Quelles sont les réserves ?
La réserve stratégique de pétrole a été créée en 1975 pour servir d’amortisseur aux chocs pétroliers.
Les réserves sont enfouies dans d’immenses grottes salines le long du golfe du Mexique, qui mesurent jusqu’à 2500 pieds de long et contiennent jusqu’à 714 millions de barils de pétrole, soit la plus grande réserve d’urgence de pétrole brut au monde, selon le ministère de l’Énergie.
Les quelque 60 réservoirs sont répartis sur quatre sites hautement protégés en Louisiane et au Texas. Pour l’instant, ils contiennent un peu plus de 609 millions de barils, ce qui est suffisant pour répondre à la demande du pays pendant environ six mois, a indiqué le département de l’énergie.
Il faut environ 12 jours après la décision du président de libérer les réserves pour que le pétrole soit raffiné ou vendu sur le marché. Le brut peut être utilisé pour répondre à la demande intérieure ou être exporté.
« Les 50 millions de barils représentent trois jours de demande des raffineries du pays », a déclaré Andy Lipow de Lipow Oil Associates, soulignant la nature symbolique de la décision de M. Biden.

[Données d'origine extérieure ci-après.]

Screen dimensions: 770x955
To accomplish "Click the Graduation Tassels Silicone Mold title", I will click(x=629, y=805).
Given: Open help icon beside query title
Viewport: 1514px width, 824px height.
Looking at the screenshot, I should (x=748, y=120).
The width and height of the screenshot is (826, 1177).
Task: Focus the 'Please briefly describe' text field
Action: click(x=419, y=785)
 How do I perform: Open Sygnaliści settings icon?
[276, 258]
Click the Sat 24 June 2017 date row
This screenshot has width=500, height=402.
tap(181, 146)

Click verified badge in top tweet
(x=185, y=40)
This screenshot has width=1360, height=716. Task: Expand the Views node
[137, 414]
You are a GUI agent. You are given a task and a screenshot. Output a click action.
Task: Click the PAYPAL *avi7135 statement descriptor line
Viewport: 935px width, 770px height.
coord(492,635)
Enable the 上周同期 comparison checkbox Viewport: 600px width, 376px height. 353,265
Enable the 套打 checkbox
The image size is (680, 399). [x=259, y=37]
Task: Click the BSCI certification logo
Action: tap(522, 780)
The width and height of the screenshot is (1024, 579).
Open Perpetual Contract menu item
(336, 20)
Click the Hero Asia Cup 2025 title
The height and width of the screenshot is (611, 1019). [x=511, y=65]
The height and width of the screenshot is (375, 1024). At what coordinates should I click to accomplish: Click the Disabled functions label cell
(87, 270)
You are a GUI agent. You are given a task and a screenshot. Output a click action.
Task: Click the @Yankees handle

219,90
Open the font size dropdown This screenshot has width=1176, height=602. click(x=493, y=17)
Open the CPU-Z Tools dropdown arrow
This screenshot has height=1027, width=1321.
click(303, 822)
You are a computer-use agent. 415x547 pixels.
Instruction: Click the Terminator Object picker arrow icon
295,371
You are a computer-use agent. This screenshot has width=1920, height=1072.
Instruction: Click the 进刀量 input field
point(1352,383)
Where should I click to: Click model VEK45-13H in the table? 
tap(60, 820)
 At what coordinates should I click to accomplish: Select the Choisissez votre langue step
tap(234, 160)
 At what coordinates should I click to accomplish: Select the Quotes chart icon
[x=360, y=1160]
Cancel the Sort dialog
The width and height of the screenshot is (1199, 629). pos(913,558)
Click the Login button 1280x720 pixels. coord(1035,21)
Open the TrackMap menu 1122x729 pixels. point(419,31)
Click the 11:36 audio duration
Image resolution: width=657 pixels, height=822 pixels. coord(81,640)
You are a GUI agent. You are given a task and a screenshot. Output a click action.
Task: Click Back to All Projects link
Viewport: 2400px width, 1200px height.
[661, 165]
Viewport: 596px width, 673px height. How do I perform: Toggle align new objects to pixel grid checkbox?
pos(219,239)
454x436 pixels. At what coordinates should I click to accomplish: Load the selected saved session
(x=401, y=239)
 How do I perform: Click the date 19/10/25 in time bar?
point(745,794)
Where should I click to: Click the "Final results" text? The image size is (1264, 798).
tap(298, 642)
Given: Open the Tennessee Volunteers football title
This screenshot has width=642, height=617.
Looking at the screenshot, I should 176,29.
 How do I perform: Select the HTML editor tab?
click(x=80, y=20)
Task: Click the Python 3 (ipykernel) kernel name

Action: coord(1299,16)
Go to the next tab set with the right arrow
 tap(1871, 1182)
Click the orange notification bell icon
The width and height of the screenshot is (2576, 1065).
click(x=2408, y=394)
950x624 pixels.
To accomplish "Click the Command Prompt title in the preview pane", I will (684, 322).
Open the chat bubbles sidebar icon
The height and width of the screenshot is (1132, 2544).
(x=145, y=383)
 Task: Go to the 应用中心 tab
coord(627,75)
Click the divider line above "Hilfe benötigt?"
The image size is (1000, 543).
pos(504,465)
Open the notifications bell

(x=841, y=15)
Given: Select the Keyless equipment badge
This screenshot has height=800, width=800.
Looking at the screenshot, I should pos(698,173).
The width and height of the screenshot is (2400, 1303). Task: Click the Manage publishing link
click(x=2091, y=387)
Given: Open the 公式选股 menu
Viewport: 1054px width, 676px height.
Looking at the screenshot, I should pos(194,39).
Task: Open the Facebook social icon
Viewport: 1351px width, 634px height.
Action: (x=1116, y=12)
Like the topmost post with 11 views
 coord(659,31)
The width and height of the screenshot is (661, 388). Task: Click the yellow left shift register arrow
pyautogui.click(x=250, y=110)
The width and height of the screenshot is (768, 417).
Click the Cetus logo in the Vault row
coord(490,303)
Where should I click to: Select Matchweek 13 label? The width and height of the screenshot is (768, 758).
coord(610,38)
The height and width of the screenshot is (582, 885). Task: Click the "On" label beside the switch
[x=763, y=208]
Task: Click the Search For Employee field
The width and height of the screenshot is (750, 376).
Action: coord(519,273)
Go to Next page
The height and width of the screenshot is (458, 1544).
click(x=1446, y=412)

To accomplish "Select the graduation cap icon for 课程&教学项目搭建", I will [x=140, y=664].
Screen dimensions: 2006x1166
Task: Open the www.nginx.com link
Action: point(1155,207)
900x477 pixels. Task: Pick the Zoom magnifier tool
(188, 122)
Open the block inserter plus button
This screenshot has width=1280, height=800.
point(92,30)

Comment ont-ils été utilisés dans le passé ?
Selon la loi, le président américain peut libérer jusqu’à 30 millions de barils sur 60 jours, ou plus en cas de « grave interruption de l’approvisionnement énergétique ».
Le président George H.W. Bush a ordonné la libération d’environ 17 millions de barils pendant la première guerre du Golfe en 1991. En 2005, George W. Bush a puisé 17 millions de barils après que l’ouragan Katrina eut dévasté l’infrastructure de raffinage du pétrole de la Louisiane.
Barack Obama a demandé 30 millions de barils en 2011 après que les troubles en Libye ont provoqué un resserrement du marché. En revanche, George W. Bush avait ordonné que les réserves soient remplies à ras bord par mesure de précaution après les attentats du 11 septembre 2001.
Cela fonctionnera-t-il ?
Le déblocage de la réserve stratégique de pétrole pour faire baisser le prix du brut n’aura probablement qu’un effet limité et à court terme et sera plus efficace s’il est coordonné avec d’autres nations, a déclaré John Kilduff, analyste du marché pétrolier chez Again Capital.
Le fait de puiser dans les réserves pourrait également semble entrer en conflit avec l’objectif déclaré de l’administration Biden de placer la lutte contre le changement climatique au centre de son programme.
« C’est évidemment une contradiction », a déclaré M. Kilduff. « Les vrais champions du changement climatique veulent des prix plus élevés afin que d’autres formes d’énergie, essentiellement renouvelables, puissent être plus compétitives. »
Au-delà de l’exploitation des réserves, M. Biden a également demandé à la Commission fédérale du commerce de vérifier si des « comportements illégaux » sont à l’origine de la flambée des prix de l’énergie.
L’inflation au plus haut depuis 30 ans
Toutefois, l’inflation ayant augmenté de 6,2% par an en octobre, son niveau le plus élevé depuis trente ans, l’administration de M. Biden pourrait considérer que la baisse des prix à la pompe est plus importante que la transition vers l’énergie verte, du moins pour le moment.
Les augmentations de prix ont nui « à la popularité et à la cote de popularité de M. Biden de manière importante », a déclaré Mme Kilduff. Selon l’American Automobile Association, le prix moyen d’un gallon d’essence est passé de 2,12 dollars l’an dernier à 3,41 dollars.
« C’est un point de rupture car c’est à ce moment-là que la plupart des gens devront débourser 100 dollars pour remplir leur VUS. Cela attire l’attention des gens et mine la confiance des consommateurs », déclare M. Kilduff.
Il ajoute que toutes les récessions américaines ont été précédées d’une flambée des prix de l’essence.